В каком-то смысле Ньюмена можно было бы назвать «дедушкой» современного интеллектуализма. Он – ярый сторонник гуманитарно-либерального образования. Цели университетского курса понимались им широко: «Процесс подготовки, при котором интеллект вместо того, чтобы оказаться принесенным в жертву какой-либо частной или случайной цели, какому-нибудь специальному ремеслу или профессии, исследованию, науке, тренируется ради себя самого, ради самовоспитания и ради собственной высшей культуры, такой процесс и называется либеральным образованием». Этот «великий ирландец» многое предвидел из последующего невиданного взлета высшей школы. Такова, скажем, его идея Университета как культурного центра Вселенной. Нетрудно заметить, что это совершенно иной подход к высшему образованию, нежели, скажем, тот, что сформулирован Наполеоном. По мысли императора, «Университет должен быть прежде всего орудием правительства». Ньюмен же считает необходимым сверять научный и учебный прогресс прежде всего с вопросами нравственности и этики. В то время как человечество превозносило до небес интеллект и науку, он сумел увидеть их уязвимые места… За сто лет до трагедии Хиросимы и Нагасаки он утверждал: физическая наука «опасна, потому что она обязательно пренебрегает идеей морального зла» (1851). Ньюмен писал: «Интеллект беспомощен, потому что он неуправляем и саморазрушителен, если не руководствуется моральным правом и богооткровенной истиной». Время по праву закрепило за Ньюменом посмертную славу «отца классического университета». Можно сказать, что он создал основы концепции университета будущего.[262]
Обучение «вкусной профессии».
О воздействии Дж. Ньюмена и его научно-педагогических взглядов на культурную жизнь Великобритании можно говорить довольно долго. Одним из косвенных примеров влияния этих идей стал роман ирландского писателя Джеймса Джойса (1882–1941), родоначальника литературы «потока сознания», «Портрет художника в юности»… В этом экзистенциальном «романе воспитания» отражены жизненные дороги нового поколения британских юношей (в судьбе Стивена Дедалуса). Вспомним, что в Англии, Ирландии, Шотландии, Уэльсе и в самом деле очень многое определялось уровнем образования. Не случайно эта тема присутствует у многих английских писателей (Скотт, Диккенс, Теккерей, Кронин). Не стали исключением и герои Джойса, ощущающие на себе все проблемы при выборе жизненного пути.
Путь в университетскую «обитель» отнюдь не выглядел легкой прогулкой. Возможно, поэтому Стивену Дедалусу, прекрасно представляющему себе все муки получения диплома, слышались в юных голосах студенческой братии «отголоски спазм будущей усталости и даже боли». При этом юноша вспомнил, что об этих же трудностях предупреждал и Ньюмен в эссе о воспитании («Эссе в помощь грамматики согласия», 1881). Герой романа встал перед необходимостью сделать серьезный выбор (накануне поступления в университетский колледж Дублина). Правда, учеба в университете видится ему как новое, чрезвычайно занимательное приключение. Занятия в его стенах ассоциируются у него со звуками прерывистой музыки. В эту музыку властно вплетаются слова Ньюмена («a proud cadence from Newman»).[263]

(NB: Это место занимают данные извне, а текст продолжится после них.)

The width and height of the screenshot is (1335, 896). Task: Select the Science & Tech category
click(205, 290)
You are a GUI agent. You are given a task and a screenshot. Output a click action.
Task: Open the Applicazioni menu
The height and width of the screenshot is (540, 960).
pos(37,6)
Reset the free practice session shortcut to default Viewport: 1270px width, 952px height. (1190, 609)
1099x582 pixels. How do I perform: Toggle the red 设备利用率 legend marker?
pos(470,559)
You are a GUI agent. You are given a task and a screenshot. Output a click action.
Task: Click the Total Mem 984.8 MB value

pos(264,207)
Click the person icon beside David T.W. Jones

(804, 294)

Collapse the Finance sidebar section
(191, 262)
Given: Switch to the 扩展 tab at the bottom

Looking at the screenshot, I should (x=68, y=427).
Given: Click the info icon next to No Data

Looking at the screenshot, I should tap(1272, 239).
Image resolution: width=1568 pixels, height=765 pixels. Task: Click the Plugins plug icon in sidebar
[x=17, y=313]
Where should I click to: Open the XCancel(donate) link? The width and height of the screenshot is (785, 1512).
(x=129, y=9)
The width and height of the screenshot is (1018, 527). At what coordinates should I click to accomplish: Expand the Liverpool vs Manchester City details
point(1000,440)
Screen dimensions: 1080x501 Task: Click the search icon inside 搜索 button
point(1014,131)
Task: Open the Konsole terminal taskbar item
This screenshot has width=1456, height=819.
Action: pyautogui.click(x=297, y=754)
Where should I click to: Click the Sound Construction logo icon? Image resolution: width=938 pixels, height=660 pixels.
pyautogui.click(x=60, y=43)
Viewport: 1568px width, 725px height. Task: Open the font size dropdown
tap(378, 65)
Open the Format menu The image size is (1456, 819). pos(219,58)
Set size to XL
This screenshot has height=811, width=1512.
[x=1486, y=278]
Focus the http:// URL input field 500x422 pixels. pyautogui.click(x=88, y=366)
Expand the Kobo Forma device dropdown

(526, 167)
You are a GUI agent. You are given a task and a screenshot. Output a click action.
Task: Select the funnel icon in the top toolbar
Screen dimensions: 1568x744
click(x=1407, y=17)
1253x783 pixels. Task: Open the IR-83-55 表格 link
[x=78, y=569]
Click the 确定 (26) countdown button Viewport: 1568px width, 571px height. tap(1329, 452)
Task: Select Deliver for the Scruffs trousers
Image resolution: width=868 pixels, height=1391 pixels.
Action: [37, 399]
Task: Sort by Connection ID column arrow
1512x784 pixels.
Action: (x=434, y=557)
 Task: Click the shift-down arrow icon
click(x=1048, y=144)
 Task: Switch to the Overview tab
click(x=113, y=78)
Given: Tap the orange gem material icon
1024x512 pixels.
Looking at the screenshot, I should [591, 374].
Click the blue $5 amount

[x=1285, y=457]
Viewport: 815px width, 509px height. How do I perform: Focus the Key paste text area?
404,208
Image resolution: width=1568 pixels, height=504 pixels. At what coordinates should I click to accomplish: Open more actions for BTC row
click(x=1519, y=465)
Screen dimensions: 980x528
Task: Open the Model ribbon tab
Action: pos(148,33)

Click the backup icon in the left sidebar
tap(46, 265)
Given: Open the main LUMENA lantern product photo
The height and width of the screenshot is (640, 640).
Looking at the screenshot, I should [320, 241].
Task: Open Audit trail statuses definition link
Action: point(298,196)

Немцы к середине XIX в. добились заметных успехов в науке, промышленности и образования. Поэтому становится популярной гумбольдтовская идея университета как исследовательского центра. Берлинская «модель» завоевывает признание. Дж. С. Милль, анализируя взгляды философа и педагога В. Гумбольдта, ратует за большую степень свободы в обучении: «Я утверждаю: экзамены на высшей ступени должны быть добровольными. Крайне опасно позволять правительству отчуждать человека от профессии. Если даже речь идет о тех учителях, которые имеют якобы недостаточную квалификацию. Подобно Вильгельму фон Гумбольдту полагаю, что научные степени, любые профессиональные сертификаты должны выдаваться всем, кто потребует аттестации и сумеет выдержать экзамен».[264]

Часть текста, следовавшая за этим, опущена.